Nonlinear Derivative-free Constrained Optimization with a Penalty-Interior Point Method and Direct Search
Andrea Brilli, Ana L. Custódio, Giampaolo Liuzzi, Everton J. Silva
TL;DR
This work tackles derivative-free nonlinear constrained optimization with general inequalities and equalities by proposing LOG-DS, a direct-search method that uses a mixed penalty–logarithmic barrier merit function. The nonlinear constraints are partitioned into interior and exterior groups based on an initial feasible point, enabling a log-barrier treatment for the interior set and an exterior penalty for the rest, with a path-following scheme that drives the barrier parameter $\rho_k$ to zero. Convergence to $KKT$-stationary points is established under standard differentiability assumptions and the extended Mangasarian–Fromovitz constraint qualification, without requiring convexity.

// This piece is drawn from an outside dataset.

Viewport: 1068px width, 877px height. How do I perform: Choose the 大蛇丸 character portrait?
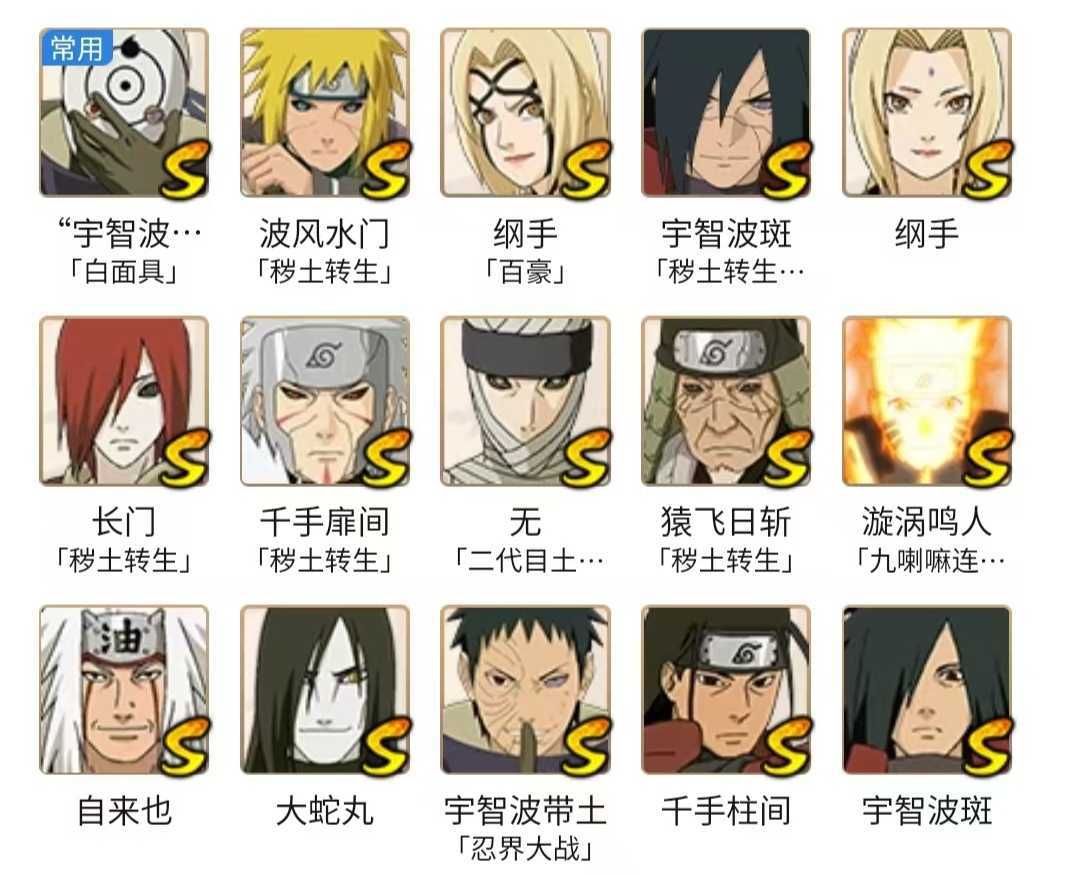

The method demonstrates robust and efficient performance on CUTEst problems and a concentrated solar power engineering application, often outperforming state-of-the-art derivative-free solvers and offering practical flexibility for problems with many linear constraints and nonsmooth behavior.
Abstract
In this work, the joint use of a mixed penalty-interior point method and direct search is proposed, to address {nonlinear} constrained derivative-free optimization problems. A merit function is considered, wherein the set of nonlinear inequality constraints is divided into two groups: one treated with a logarithmic barrier approach, and another, along with the equality constraints, addressed using a penalization term. This strategy is adapted and incorporated into a direct search method, enabling the effective handling of general nonlinear constraints. Convergence to KKT-stationary points is established under continuous differentiability assumptions, without requiring any kind of convexity. Computational experiments on analytical problems and an engineering application demonstrate the robustness, efficiency, and overall effectiveness of the proposed method, when compared with state-of-the-art solvers.